As a rule of thumb, a system that requires the entire world to cooperate and do things right is unlikely to work very well. This is particularly true for security software, where the very point of the software is to defend against those that misbehave.
The good news is that TLS certificates aren't that effective anyway, so the breach didn't cause much harm. The harm is more like someone breaking through a gauzy curtain than someone breaking into a bank vault. Few people notice if they are even connected via http or https, and TLS only helps for https connections. As well, if you connect to bankammerica.com instead of bankamerica.com, certificates won't save you. Further, what exactly can a certification authority ever certify even if everything checks out? Pretty much all they can do is verify that you are connecting to the owner of the given DNS address. It doesn't mean that bankamerica.com is really the web site for the Bank of America you are trying to contact.
TLS certificates are a case of following a beautiful theory that mismatches reality. The theory is that people gain trust in a web site by having a lot of third-party certificates attesting to that web site's authenticity. The more reputable the sites, the better.
To see that this is an odd theory, consider how it is that we believe a person we are talking to is who we think they are. It's almost never because we checked their ID and are savvy enough to know whether it's a fake ID or not. A more plausible source of trust is that we recognize that we're talking to the same person we talked to yesterday. Another more likely way is that we were introduced to the person by someone else that we trust, so we tentatively start talking to the new person based on that contact.
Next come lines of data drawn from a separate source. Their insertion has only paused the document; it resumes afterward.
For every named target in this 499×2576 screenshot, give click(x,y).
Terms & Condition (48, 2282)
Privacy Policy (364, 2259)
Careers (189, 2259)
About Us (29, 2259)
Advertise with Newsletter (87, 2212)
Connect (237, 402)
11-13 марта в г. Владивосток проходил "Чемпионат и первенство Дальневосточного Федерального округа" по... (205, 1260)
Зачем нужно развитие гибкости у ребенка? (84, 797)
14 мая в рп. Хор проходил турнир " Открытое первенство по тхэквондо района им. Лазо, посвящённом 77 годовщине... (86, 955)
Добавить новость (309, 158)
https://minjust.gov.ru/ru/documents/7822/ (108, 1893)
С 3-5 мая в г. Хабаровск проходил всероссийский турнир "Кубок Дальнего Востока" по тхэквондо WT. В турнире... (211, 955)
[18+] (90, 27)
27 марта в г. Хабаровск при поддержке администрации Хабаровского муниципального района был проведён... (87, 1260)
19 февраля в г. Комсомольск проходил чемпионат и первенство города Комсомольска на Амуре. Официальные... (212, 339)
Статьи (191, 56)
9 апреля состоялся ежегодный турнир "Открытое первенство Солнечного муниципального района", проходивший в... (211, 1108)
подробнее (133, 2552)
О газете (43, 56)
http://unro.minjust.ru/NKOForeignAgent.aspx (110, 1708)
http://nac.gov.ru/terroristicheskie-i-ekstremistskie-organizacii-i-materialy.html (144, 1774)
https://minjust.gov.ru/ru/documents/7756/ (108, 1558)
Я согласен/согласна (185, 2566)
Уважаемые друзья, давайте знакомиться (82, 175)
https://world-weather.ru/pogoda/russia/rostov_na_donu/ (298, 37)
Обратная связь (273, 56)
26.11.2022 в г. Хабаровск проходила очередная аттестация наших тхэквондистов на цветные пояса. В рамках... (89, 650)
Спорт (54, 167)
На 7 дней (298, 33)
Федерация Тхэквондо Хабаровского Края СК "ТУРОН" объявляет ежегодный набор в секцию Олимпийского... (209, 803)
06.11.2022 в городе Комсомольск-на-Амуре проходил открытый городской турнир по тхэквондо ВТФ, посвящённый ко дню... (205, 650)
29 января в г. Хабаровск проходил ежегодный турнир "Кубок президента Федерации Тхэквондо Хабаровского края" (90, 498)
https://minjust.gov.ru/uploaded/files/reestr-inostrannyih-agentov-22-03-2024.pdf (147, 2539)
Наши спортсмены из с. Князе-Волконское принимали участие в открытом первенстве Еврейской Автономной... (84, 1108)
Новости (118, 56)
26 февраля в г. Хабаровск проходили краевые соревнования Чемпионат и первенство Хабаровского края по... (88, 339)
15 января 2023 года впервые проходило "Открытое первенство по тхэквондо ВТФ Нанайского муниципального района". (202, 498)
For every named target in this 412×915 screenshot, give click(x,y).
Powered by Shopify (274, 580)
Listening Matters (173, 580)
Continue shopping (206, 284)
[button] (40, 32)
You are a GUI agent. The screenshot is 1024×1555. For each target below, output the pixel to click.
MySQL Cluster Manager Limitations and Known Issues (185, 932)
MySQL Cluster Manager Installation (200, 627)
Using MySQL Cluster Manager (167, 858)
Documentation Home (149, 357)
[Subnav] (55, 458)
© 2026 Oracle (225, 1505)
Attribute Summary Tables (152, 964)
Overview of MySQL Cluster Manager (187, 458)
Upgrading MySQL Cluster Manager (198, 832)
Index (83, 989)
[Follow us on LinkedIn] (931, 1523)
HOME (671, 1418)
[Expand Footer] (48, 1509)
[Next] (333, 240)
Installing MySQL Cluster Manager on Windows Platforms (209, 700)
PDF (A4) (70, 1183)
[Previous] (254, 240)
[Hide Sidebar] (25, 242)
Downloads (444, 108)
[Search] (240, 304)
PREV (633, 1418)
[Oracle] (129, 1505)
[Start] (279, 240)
There are web analogies for both of these processes. If we visit the same site two days in a row, our browsers could tell us this via an improved bookmarking system such as the Pet Names toolbar. If one site links to another site, then we gain confidence in the second site corresponding to how we thought about the first site. That's hyperlinking, and it could be improved by a system like YURLs.
Neither such mechanism, however, is getting much attention. The action is all in certificate chains. For some reason, engineers are fixating on an approach where truth descends down a hierarchy and where end users are able to study and act on these delivered truths. Web protocols would be better, it seems to me, if they relied on more realistic models of identification that mirror what we do in our social lives.
2 comments:
Well, having an important cert *CAN* make a difference. For instance, I could drop a dup DHCP server with a proxy for Bank of America in, let's say, Harstfield Jackson Intl. Airport and transparently capture every BofA customer who uses the WiFi's logins. Doing a MITM like that without the cert... well, OK, you might get away with it for a few people, but not everyone.
I agree having the cert helps. However, I don't see how it helps very much.
Consider your scenario. Even without a cert for bankofamerica.com, you could redirect users to bofamerica.com, some alternate DNS name that you have obtained a cert for. It takes an unrealistically astute user to avoid getting snared by this. They have to not only notice the DNS change, but also work up confidence that the DNS change was not part of an intentional site redesign by the bank.